Butterflies in your stomach, unable to eat a thing, constantly daydreaming and checking your phone every five minutes to see if you’ve received a new message: falling in love is magical.
Falling for you
Being in love, verliefd, is something you ‘become’ in Dutch. In English, you fall in love. As if it were something you have no control over, something you tumble into. Which brings us to a pressing question: is falling in love a surprise, something that catches you unawares? Or is it something you can make happen by looking for it?
This is the one
Finding a partner used to be something that could be arranged for you, certainly among the social elite. You didn’t decide yourself who to form a relationship with, it was decided on your behalf. Political motivations, religious origins and economic gain often played a part.
Taking the cake
There has always been some freedom of choice, though. In the 17th century, you could use a koekvrijer or ‘suitor-cake’ – a large gingerbread figure decorated with gold paper and icing – to show your love for someone. If the object of your affection accepted the cake from you, that was a great start. And if he or she then broke off the gingerbread suitor’s head to share with you over a coffee, you were sitting pretty.
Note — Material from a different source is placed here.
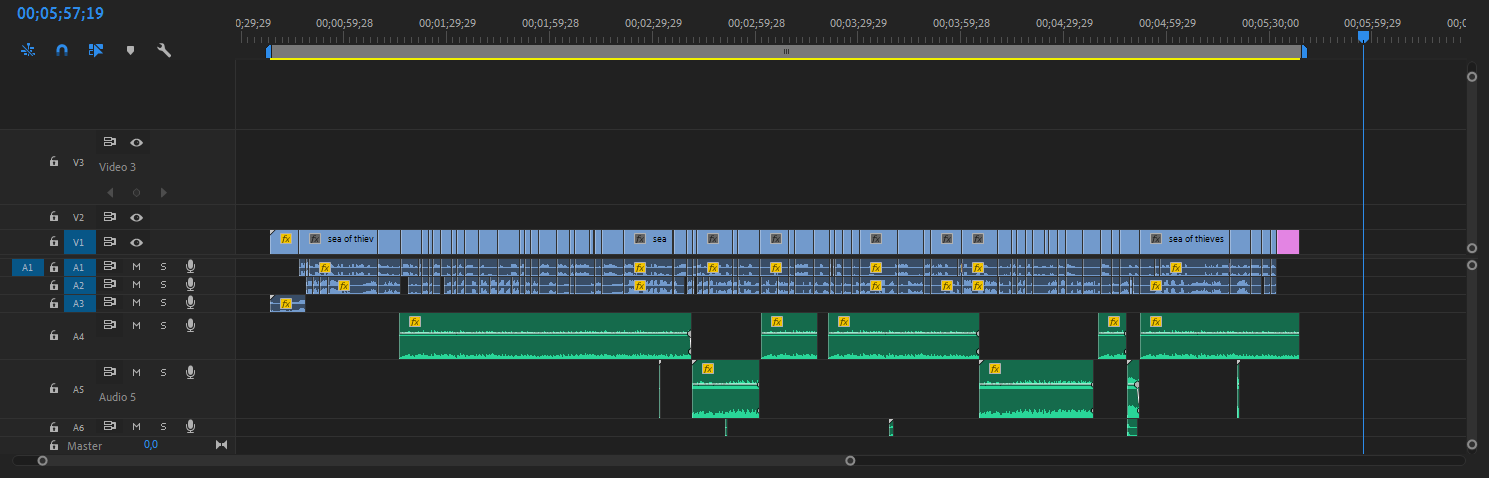Toggle the Linked Selection icon
The width and height of the screenshot is (1489, 478).
click(95, 50)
But if your crush broke off the legs, it was time for you to walk.
Ping
You don’t need a gingerbread suitor any more to find love in 2023. You don’t even have to go to the café or the supermarket any more. Tinder can deliver love straight to your sofa via your smartphone. Nowhere is the economic nature of our quest for love more visible than on dating apps. We scroll and swipe as if we were making a purchase, and the search area can extend as far as the other side of the world. While this might increase the chance of true love, it also creates uncertainty, choice overload and the urge to keep looking for something better.